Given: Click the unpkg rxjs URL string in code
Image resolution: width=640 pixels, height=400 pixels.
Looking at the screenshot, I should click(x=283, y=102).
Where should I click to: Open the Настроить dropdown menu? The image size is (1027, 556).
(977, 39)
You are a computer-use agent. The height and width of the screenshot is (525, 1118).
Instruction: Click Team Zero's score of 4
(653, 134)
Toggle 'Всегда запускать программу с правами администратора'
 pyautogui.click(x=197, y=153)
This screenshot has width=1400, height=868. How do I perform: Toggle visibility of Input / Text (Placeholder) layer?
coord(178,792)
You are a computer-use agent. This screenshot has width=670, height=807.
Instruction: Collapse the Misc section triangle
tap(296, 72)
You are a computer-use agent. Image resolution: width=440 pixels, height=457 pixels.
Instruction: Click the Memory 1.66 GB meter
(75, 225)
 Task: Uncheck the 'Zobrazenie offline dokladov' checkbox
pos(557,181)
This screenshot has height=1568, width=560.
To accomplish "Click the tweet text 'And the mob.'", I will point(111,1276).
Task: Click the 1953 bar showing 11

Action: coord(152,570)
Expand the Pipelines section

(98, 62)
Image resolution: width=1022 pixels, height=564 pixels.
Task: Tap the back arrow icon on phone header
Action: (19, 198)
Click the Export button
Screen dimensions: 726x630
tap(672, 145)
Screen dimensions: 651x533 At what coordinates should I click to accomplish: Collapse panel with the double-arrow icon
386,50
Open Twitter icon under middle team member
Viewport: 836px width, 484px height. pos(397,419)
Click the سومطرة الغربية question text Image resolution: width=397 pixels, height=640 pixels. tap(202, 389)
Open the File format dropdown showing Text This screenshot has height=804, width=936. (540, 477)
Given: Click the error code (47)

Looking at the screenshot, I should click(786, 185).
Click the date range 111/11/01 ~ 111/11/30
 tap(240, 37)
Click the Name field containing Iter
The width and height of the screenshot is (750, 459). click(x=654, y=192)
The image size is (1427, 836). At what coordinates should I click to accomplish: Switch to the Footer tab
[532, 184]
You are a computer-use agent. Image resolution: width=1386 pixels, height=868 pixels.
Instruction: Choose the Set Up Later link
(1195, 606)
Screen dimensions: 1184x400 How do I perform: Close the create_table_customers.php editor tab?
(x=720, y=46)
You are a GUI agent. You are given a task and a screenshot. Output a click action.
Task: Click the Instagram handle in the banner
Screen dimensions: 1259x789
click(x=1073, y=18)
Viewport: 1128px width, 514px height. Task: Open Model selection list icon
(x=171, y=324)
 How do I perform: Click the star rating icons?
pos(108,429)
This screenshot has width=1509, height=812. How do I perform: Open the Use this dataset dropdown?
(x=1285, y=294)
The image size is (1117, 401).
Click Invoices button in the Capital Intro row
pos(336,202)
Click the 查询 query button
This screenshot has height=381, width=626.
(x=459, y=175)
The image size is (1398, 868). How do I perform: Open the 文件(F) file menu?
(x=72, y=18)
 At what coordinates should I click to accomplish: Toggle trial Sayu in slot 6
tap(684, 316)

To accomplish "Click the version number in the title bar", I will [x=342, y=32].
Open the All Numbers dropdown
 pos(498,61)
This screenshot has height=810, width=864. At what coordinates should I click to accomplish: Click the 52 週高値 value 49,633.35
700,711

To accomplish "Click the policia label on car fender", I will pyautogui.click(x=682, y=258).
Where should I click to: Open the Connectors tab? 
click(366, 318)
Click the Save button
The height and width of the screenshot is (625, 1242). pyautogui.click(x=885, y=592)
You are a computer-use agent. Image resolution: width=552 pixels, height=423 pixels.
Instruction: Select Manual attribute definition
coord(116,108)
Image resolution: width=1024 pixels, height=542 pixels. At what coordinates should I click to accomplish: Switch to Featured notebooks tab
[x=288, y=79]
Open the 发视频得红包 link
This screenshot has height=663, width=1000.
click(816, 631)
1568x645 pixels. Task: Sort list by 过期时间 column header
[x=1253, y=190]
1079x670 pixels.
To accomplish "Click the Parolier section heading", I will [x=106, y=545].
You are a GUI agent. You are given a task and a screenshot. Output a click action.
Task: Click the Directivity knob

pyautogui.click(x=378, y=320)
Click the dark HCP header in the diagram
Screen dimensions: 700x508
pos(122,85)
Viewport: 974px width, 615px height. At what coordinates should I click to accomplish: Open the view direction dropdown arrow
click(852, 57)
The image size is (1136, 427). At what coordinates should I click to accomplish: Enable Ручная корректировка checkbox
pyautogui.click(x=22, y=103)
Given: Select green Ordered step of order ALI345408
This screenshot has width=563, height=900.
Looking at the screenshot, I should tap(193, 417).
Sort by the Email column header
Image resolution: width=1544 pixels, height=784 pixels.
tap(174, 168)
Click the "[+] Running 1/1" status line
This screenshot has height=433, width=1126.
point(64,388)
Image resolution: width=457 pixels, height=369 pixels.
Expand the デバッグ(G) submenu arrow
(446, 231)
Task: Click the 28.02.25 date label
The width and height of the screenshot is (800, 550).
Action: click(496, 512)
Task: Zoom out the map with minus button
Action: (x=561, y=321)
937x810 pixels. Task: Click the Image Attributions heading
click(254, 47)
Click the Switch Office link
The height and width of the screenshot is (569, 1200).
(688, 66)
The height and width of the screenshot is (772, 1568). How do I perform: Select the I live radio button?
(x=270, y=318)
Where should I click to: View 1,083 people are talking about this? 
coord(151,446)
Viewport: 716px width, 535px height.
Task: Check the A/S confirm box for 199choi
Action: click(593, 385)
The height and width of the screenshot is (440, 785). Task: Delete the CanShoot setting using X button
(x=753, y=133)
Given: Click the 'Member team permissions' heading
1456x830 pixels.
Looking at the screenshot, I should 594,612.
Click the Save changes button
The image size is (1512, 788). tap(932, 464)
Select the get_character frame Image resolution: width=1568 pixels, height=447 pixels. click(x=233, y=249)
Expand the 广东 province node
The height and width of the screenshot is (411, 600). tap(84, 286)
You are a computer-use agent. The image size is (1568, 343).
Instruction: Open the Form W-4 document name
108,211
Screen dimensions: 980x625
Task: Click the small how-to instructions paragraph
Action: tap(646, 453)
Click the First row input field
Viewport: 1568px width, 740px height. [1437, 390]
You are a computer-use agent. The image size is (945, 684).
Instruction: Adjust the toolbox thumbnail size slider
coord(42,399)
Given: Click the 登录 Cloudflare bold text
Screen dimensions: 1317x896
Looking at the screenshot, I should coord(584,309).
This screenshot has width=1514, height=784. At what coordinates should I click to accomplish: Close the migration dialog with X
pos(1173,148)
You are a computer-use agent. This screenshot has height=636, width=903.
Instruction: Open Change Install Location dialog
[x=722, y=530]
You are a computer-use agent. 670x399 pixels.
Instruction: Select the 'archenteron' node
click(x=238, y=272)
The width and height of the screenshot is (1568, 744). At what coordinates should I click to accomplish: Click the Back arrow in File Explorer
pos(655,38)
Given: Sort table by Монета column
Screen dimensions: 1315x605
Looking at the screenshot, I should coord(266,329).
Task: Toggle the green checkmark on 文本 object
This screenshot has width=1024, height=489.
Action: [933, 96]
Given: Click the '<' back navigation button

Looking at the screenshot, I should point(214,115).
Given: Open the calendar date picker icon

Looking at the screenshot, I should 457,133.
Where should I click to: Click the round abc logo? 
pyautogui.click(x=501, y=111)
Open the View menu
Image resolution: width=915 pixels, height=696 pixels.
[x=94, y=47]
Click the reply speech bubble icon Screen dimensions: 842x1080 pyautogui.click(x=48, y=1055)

Directions for this task →
Search the material above for the word "computer", then copy each line that holds it.

Your response →
You are a computer-use agent. The height and width of the screenshot is (525, 1118).
You are a computer-use agent. This screenshot has width=670, height=807.
You are a computer-use agent. Image resolution: width=440 pixels, height=457 pixels.
You are a computer-use agent. Image resolution: width=1386 pixels, height=868 pixels.
You are a computer-use agent. Image resolution: width=552 pixels, height=423 pixels.
You are a computer-use agent. The image size is (1568, 343).
You are a computer-use agent. The image size is (945, 684).
You are a computer-use agent. This screenshot has height=636, width=903.
You are a computer-use agent. 670x399 pixels.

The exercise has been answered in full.